Lo digo así, para se me entienda
con facilidad. Las maniobras de “nacionalistas” (en realidad, separatistas,
¿hay alguien que lo dude a estas alturas?), socialistas y comunistas durante
los años de la “transición”, y muy especialmente a la hora de sacar adelante la
“Constitución de la democracia” han dado como resultado una situación
insostenible, principalmente en lo que respecta a la unidad nacional, pero no
entendida sólo como un asunto territorial, sino transversal, social, que afecta
a la soberanía en todos sus planos y sentidos.
A lo largo de casi un año, desde
que los independentistas catalanes anunciaron sus intenciones, allá por junio
del 2017, España se ha ido desmoronando, dentro y fuera de nuestras fronteras.

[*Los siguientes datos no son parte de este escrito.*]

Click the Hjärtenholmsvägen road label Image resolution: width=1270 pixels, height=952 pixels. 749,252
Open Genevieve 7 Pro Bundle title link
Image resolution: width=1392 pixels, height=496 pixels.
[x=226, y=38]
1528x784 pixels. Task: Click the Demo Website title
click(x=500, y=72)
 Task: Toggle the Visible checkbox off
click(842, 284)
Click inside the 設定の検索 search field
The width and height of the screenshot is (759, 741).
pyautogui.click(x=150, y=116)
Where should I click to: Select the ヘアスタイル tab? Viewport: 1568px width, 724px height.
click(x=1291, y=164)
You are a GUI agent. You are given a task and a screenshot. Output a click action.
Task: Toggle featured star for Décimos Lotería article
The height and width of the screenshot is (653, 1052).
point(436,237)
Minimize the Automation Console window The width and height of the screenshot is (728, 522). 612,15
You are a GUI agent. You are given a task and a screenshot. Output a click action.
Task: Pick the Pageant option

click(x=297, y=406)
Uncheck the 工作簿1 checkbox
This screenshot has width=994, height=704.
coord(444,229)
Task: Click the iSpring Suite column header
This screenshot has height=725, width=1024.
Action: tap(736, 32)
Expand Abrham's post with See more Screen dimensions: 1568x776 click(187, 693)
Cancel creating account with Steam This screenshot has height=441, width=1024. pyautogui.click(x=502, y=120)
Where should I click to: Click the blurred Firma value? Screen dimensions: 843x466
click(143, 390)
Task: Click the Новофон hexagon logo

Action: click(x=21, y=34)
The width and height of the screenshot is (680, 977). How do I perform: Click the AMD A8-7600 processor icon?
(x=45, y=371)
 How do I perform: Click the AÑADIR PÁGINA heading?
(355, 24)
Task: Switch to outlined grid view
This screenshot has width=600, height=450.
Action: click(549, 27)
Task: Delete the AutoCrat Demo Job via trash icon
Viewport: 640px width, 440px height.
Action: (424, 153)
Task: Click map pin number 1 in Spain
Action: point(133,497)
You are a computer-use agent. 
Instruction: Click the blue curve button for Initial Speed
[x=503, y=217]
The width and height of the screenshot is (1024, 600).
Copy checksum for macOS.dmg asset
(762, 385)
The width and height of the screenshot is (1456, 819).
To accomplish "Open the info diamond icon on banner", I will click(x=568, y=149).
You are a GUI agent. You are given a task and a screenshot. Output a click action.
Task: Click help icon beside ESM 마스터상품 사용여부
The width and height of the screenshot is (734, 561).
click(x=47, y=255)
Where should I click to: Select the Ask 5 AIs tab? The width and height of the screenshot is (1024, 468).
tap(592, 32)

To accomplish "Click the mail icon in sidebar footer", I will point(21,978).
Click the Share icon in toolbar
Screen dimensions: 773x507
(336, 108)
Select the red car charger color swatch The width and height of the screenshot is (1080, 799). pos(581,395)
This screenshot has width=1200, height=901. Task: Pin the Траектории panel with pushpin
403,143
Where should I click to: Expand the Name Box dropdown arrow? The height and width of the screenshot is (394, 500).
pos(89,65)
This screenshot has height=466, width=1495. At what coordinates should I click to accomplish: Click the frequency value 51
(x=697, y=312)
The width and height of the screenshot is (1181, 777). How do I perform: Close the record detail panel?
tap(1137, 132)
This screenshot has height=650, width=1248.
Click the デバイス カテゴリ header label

Era un mecanismo de relojería lento, pero ya se ha visto que implacable el que
supuso la autonomía regional, sobre todo desde el punto y hora, que fue muy
pronto, en que los ponentes vascos y catalanes, nacionalistas o no, imponen,
con la sola oposición de Manuel Fraga, el fulminante del explosivo, el término
"nacionalidades", ariete de todos los pueblos que han luchado por su
autodeterminación.
Lo que se está derrumbando ahora,
tras cuatro décadas de minado, es el edificio del estado. La Nación
probablemente se fue al carajo, como decía aquel personaje de Vargas Llosa en el
maloliente “Catedral” peruano, hace mucho, desde el instante mismo en que se
introdujo ese asilvestrado concepto constitucional que a la postre ha sido un
billete de ida a ninguna parte.
El grito de socorro de profesores
y catedráticos catalanes, sobre todo del mundo del Derecho, a la esfinge para
que haga algo mientras otros prescinden en absoluto de esa misma Constitución,
dueños al fin de un trozo de España, no es sino el acta notarial cualificada —un
registrador de la propiedad debería ser consciente de ello— de una enajenación
bandoleril. Pero ojo, que el efecto Cataluña Libre es ya la desarticulación
real de España, como se va comprobando, dramáticamente, en el Campo de
Gibraltar, en las oleadas de náufragos sin documentar, en los incidentes de
Lavapiés, en el decaimiento —éste fue el primero en el que se sumió el 155— del
derecho a educar a los hijos en castellano en parte del territorio nacional, en
la (o)presión callejera sobre jueces y fiscales y, finalmente, en la rendición
de un ministro de Justicia ante ese mismo ambiente coactivo.
Todo eso por no hablar del estado
furtivo en el que, a juzgar por las últimas informaciones filtradas, se
encuentra una parte de la Universidad española, ésa que debe velar por la
excelencia de las élites profesionales y su influencia educativa sobre los
demás. La reducción a 5 de la nota mínima para acceder a una beca, en lugar de
suprimir el requisito de la renta familiar máxima, ha sido otra clamorosa
cesión de la derecha a la demagogia más pedestre.
El más reciente informe de la
Unión Europea sobre nuestro estado de cosas, dado a conocer hoy mismo, es una
radiografía cabal de cuanto antecede en este artículo: las autonomías como raíz
de casi todos nuestros males mayores, empezando por la educación y siguiendo
por la economía (la real), y hasta las ayudas. Terrible es esta frase: “Los
ingresos mínimos garantizados se caracterizan por las grandes diferencias en
las condiciones de acceso en las distintas regiones y debido a la fragmentación
en múltiples esquemas nacionales los distintos tipos de desempleados son
gestionados por distintas administraciones, lo que tiene como resultado que
muchos ciudadanos que lo necesitan no reciben ningún tipo de ayudas.”
Últimamente, informar en España
es llorar, además de un deporte de riesgo que muy pocos asumen. Vivimos en una
gran asamblea televisada donde el rigor y el respeto a la verdad pertenecen al
pasado, y por eso casi todas las escasas energías que le van quedando al poder
instituido las emplea en censurarlo. ¿Seguimos pensando que aquí no pasa nada?
Yo sigo rezando para que los apocalípticos estemos muy equivocados.
P.S.: Obviamente, y como algunos
no nos cansaremos de repetir, el trasfondo de todo esto es moral. De hecho, las
autonomías no son más que un recurso para engañar a la gente y colocar a los
propios. Confío en que la inmoralidad tenga suelo, y así sea para actores que
blasfeman una y otra vez, párrocos que los acogen y agitadores revolucionarios
que se permiten lo que la mayoría no podrá tener nunca, por muy universitarios
que sean. Todo gracias a las herencias forjadas en vidas que, casualmente,
siempre giran en torno a la subversión, cuando no a cosas peores.